_Information shown_.

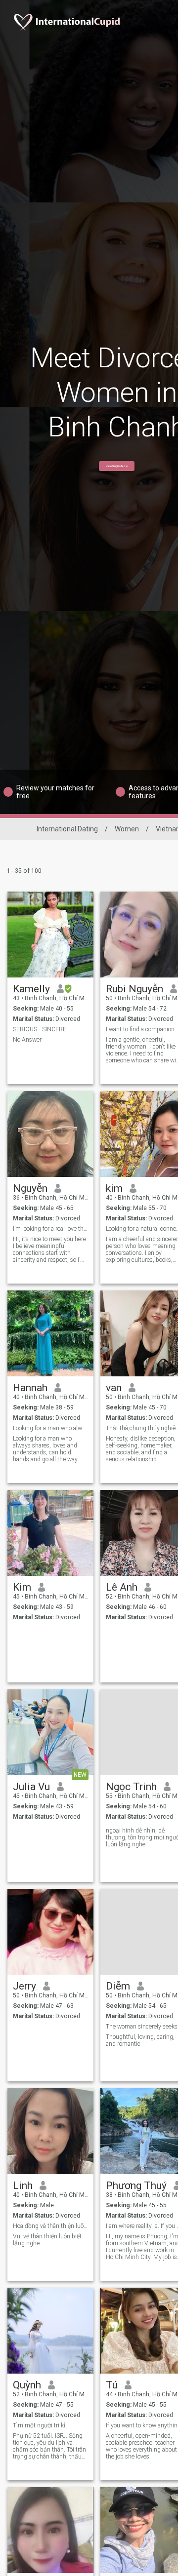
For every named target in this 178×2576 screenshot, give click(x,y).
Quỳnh (27, 2385)
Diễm (118, 1986)
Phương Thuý (136, 2185)
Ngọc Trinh (131, 1787)
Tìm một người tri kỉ (39, 2425)
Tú (112, 2385)
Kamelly (31, 989)
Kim (22, 1587)
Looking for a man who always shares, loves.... (51, 1428)
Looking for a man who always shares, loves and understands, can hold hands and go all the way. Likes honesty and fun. (46, 1449)
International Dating (67, 829)
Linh (23, 2185)
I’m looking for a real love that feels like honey (51, 1228)
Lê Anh (121, 1587)
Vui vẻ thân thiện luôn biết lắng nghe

_Requirement_.
Your task for the entries above: copy exactly the span starting with the line with "Ngọc Trinh (131, 1787)" and going on through the line with "Looking for a man who always shares, loves and", both lines included, and nothing else.

_Result of this task_.
Ngọc Trinh (131, 1787)
Tìm một người tri kỉ (39, 2425)
Tú (112, 2385)
Kamelly (31, 989)
Kim (22, 1587)
Looking for a man who always shares, loves.... (51, 1428)
Looking for a man who always shares, loves and understands, can hold hands and go all the way. Likes honesty and fun. (46, 1449)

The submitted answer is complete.